Hebe relevante Erfahrungen hervor: Betone in deinem Lebenslauf und Anschreiben deine Berufserfahrung im Bereich Data Analytics, insbesondere mit Gesundheitsdaten. Nenne spezifische Projekte oder Erfolge, die deine Fähigkeiten in Python, Pandas und SQL demonstrieren.
Motivationsschreiben: Verfasse ein überzeugendes Motivationsschreiben, in dem du erklärst, warum du für die Position als Data Analyst geeignet bist. Gehe auf deine Leidenschaft für Datenanalyse und dein agiles Mindset ein.
Gehaltsvorstellung und Eintrittstermin: Vergiss nicht, deine Gehaltsvorstellung und den nächstmöglichen Eintrittstermin klar und präzise in deiner Bewerbung anzugeben. Dies zeigt, dass du gut vorbereitet bist und die Anforderungen der Stelle ernst nimmst.

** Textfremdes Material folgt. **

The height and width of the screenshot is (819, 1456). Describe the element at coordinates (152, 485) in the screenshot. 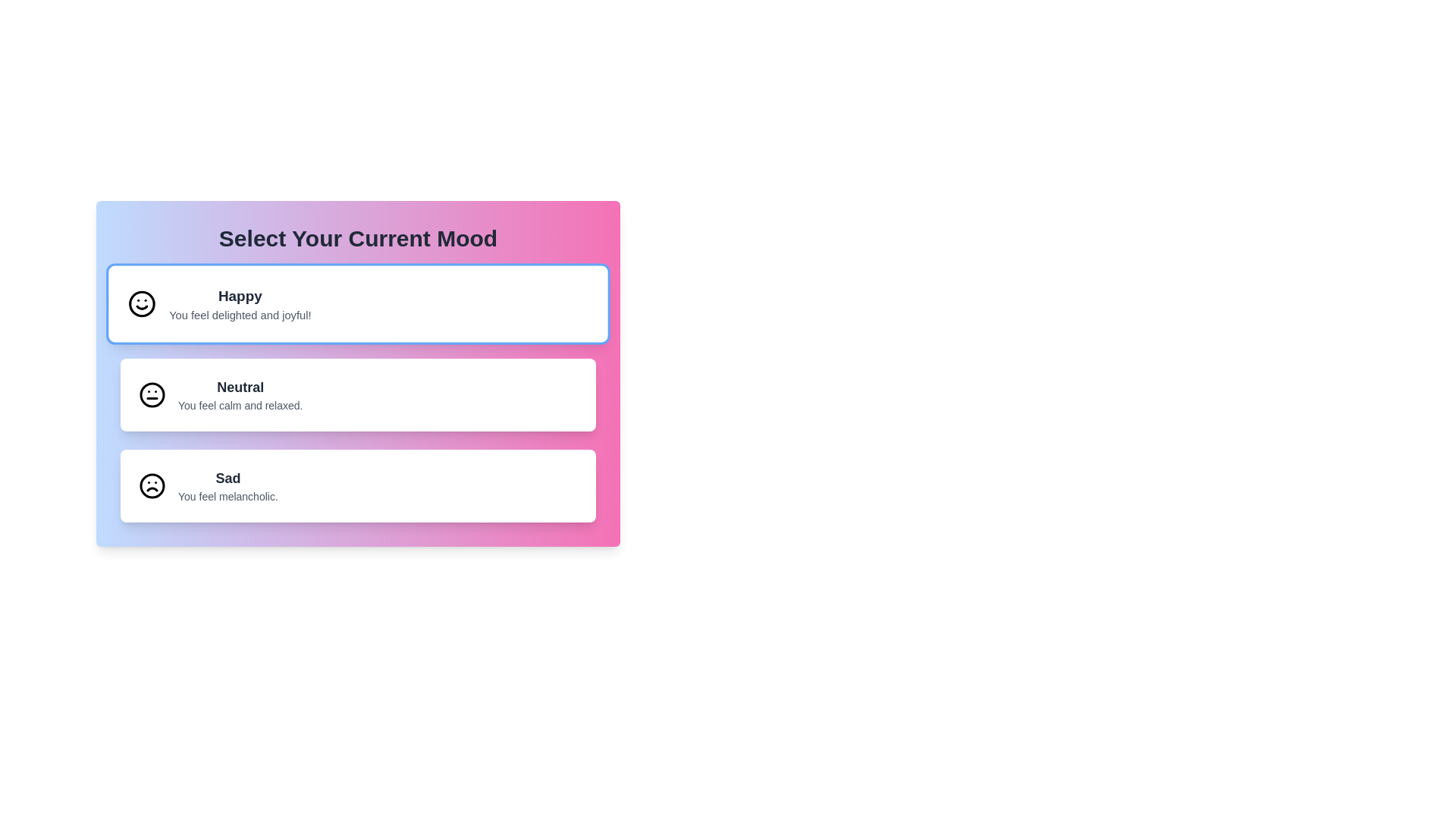

I see `the black frowning face icon inside the white circular background, which represents the 'Sad' mood option` at that location.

Wie du dich auf ein Vorstellungsgespräch bei CompuGroup Medical SE vorbereitest
✨Verstehe die Mission
Mach dich mit der Mission von docmetric vertraut. Zeige im Interview, dass du die Bedeutung der Digitalisierung im Gesundheitswesen verstehst und wie deine Rolle als Data Analyst dazu beitragen kann, diese Mission zu erfüllen.
✨Technische Fähigkeiten hervorheben
Bereite dich darauf vor, deine Erfahrungen mit Python, Pandas und SQL detailliert zu erläutern. Sei bereit, konkrete Beispiele für Projekte oder Herausforderungen zu nennen, bei denen du diese Technologien erfolgreich eingesetzt hast.
✨Interdisziplinäre Zusammenarbeit betonen
Da das Unternehmen Wert auf Teamarbeit legt, solltest du Beispiele aus deiner bisherigen Berufserfahrung anführen, die deine Fähigkeit zur Zusammenarbeit in interdisziplinären Teams zeigen. Betone, wie du unterschiedliche Perspektiven integriert hast, um bessere Ergebnisse zu erzielen.
✨Fragen vorbereiten
Bereite einige durchdachte Fragen vor, die du dem Interviewer stellen kannst. Dies zeigt dein Interesse an der Position und am Unternehmen. Frage beispielsweise nach den aktuellen Projekten im Bereich Datenanalyse oder wie das Team die Datenqualität kontinuierlich optimiert.